WORK ITEM A: Render the pixel coordinate grounding entries as a JSON list of strings, one string per line and blank lines left out, starting at the first entry line and ending with the line containing "equation-minus-1: − is".

====== DOCUMENT SECTION ======

BRIEF DESCRIPTION OF THE DRAWING

Other features and advantages of the present invention will be more readily apparent upon reading the following description of currently preferred exemplified embodiments of the invention with reference to the accompanying drawing, in which:

FIG. 1 is an equivalent circuit diagram of a first embodiment of a drive system according to the present invention;

FIG. 2 is an equivalent circuit diagram of a second embodiment of a drive system according to the present invention.

DETAILED DESCRIPTION OF PREFERRED EMBODIMENTS

Throughout all the Figures, same or corresponding elements are generally indicated by same reference numerals.

Turning now to the drawing, and in particular to FIG. 1, there is shown an equivalent circuit diagram of a first embodiment of a drive system according to the present invention, including a converter 2 which, for ease of illustration, is shown here to have only a voltage intermediate circuit 10 and a load-side power converter 12, also called inverter. When a standard converter is involved, the converter includes on the mains system side also an uncontrolled power converter, also called rectifier. The drive system further includes a motor 4 having inductances (L_ST) and resistances (R_ST) in star configuration to induce respective electromotive forces (EMF), whereby the individual arms are united at a neutral terminal 16. The motor 4 is connected in an electrically conductive manner with phase outputs L1, L2, L3 of the motor-side inverter 12. The inverter 12 includes six valve arms in the form of controllable converter valves T1, T2, T3, T4, T5, T6, which can be switched off or disabled, whereby the converter valves T1, T3, T5 are arranged in the upper bridge side and the converter valves T2, T4, T6 are arranged in the lower bridge side. Converter valves T1 and T2 of the upper and lower bridge sides of the inverter 12 form a bridge arm as do converter valves T3 and T4, and converter valves T5 and T6, and are connected between a negative busbar 18 and a positive busbar 19 of the voltage intermediate circuit 10.

In the embodiment of the drive system of FIG. 1, the voltage intermediate circuit 10 is not provided with a midpoint connection so that only one electrolytic capacitor 14 is shown in the equivalent electric circuit. The inverter 12 is electrically connected on the DC voltage side with the voltage intermediate circuit 10, whereby the motor 4 is electrically connected on the AC voltage side with the inverter 12.

====== SUPPLIED RECORDS ======

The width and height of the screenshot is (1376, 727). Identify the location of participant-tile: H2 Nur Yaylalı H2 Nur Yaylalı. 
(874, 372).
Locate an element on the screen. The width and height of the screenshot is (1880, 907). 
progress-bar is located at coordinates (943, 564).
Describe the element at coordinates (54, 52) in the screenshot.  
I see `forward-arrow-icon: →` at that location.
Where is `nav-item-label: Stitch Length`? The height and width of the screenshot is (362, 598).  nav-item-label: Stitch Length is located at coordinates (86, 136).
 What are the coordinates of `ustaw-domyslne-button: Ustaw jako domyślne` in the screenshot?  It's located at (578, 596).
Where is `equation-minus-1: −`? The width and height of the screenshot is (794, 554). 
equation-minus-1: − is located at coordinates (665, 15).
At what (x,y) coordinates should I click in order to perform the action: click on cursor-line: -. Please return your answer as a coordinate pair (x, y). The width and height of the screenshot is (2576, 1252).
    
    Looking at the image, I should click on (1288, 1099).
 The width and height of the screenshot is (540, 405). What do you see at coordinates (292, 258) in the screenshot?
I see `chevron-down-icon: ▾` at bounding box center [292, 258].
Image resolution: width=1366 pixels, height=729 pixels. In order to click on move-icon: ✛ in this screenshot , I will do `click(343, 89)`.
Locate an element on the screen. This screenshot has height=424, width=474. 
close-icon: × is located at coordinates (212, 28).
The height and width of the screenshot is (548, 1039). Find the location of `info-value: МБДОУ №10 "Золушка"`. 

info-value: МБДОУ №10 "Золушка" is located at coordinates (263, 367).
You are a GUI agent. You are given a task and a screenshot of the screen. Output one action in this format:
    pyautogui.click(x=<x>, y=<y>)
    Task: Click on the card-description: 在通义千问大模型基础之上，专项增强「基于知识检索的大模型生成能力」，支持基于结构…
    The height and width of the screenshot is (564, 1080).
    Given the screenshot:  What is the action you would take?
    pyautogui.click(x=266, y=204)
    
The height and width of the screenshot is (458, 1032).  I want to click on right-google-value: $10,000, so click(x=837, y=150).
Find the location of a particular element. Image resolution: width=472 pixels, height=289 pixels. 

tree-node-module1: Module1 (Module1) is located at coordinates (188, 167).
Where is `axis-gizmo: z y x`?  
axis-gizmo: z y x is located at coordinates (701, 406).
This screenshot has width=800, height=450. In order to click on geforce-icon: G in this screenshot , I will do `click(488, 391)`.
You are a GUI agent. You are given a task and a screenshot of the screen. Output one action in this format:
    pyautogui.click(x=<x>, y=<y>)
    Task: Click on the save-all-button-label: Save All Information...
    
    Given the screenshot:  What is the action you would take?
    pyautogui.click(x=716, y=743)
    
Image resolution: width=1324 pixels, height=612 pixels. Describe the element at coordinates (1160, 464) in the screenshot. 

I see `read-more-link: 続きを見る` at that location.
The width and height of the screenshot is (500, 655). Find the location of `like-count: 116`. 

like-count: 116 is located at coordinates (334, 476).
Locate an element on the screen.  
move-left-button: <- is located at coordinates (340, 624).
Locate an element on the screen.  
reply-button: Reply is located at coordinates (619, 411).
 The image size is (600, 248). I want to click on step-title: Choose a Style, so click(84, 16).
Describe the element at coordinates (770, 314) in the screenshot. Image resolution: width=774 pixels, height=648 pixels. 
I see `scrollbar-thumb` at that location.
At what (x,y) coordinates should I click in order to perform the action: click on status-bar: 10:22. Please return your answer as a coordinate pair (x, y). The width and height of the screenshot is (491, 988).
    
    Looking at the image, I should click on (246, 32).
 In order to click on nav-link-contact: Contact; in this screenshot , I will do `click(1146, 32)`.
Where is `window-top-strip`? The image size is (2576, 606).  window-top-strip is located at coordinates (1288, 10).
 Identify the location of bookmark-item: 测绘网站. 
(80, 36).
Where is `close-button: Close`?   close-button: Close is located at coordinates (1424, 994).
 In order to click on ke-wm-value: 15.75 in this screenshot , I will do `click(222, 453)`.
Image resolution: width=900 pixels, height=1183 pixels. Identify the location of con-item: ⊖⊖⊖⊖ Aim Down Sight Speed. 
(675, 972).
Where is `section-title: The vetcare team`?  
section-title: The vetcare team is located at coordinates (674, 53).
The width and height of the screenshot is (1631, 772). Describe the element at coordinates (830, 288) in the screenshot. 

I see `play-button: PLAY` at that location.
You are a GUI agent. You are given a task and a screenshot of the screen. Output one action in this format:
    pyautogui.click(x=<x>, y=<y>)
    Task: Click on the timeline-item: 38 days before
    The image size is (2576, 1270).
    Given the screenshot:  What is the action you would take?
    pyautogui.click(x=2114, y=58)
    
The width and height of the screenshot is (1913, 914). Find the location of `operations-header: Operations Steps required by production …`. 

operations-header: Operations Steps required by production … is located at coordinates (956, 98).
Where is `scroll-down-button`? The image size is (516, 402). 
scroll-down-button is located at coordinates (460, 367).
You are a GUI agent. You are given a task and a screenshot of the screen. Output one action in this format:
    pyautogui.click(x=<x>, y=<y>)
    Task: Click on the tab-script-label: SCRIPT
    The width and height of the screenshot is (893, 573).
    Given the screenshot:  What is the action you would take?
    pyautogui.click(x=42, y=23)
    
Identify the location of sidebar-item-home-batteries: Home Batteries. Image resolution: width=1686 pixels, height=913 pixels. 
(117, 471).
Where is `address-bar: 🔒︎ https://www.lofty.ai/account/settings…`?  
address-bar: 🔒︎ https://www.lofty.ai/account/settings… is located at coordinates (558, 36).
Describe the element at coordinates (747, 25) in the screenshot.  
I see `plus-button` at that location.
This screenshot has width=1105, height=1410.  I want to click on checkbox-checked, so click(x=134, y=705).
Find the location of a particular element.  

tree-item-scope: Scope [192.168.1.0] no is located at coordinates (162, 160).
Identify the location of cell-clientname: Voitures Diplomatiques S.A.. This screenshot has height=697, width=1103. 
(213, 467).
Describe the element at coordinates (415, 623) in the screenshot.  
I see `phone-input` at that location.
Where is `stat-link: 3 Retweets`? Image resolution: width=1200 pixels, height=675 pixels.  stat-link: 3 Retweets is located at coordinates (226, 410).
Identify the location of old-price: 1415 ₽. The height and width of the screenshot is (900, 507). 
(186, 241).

======

WORK ITEM B: From the drive system description, list every component that is given a numeric reference numeral, along with its numeral.

SOLUTION A:
[
  "The width and height of the screenshot is (1376, 727). Identify the location of participant-tile: H2 Nur Yaylalı H2 Nur Yaylalı. ",
  "(874, 372).",
  "Locate an element on the screen. The width and height of the screenshot is (1880, 907). ",
  "progress-bar is located at coordinates (943, 564).",
  "Describe the element at coordinates (54, 52) in the screenshot.  ",
  "I see `forward-arrow-icon: →` at that location.",
  "Where is `nav-item-label: Stitch Length`? The height and width of the screenshot is (362, 598).  nav-item-label: Stitch Length is located at coordinates (86, 136).",
  " What are the coordinates of `ustaw-domyslne-button: Ustaw jako domyślne` in the screenshot?  It's located at (578, 596).",
  "Where is `equation-minus-1: −`? The width and height of the screenshot is (794, 554). ",
  "equation-minus-1: − is located at coordinates (665, 15)."
]

SOLUTION B:
- converter 2
- motor 4
- voltage intermediate circuit 10
- load-side power converter (inverter) 12
- electrolytic capacitor 14
- neutral terminal 16
- negative busbar 18
- positive busbar 19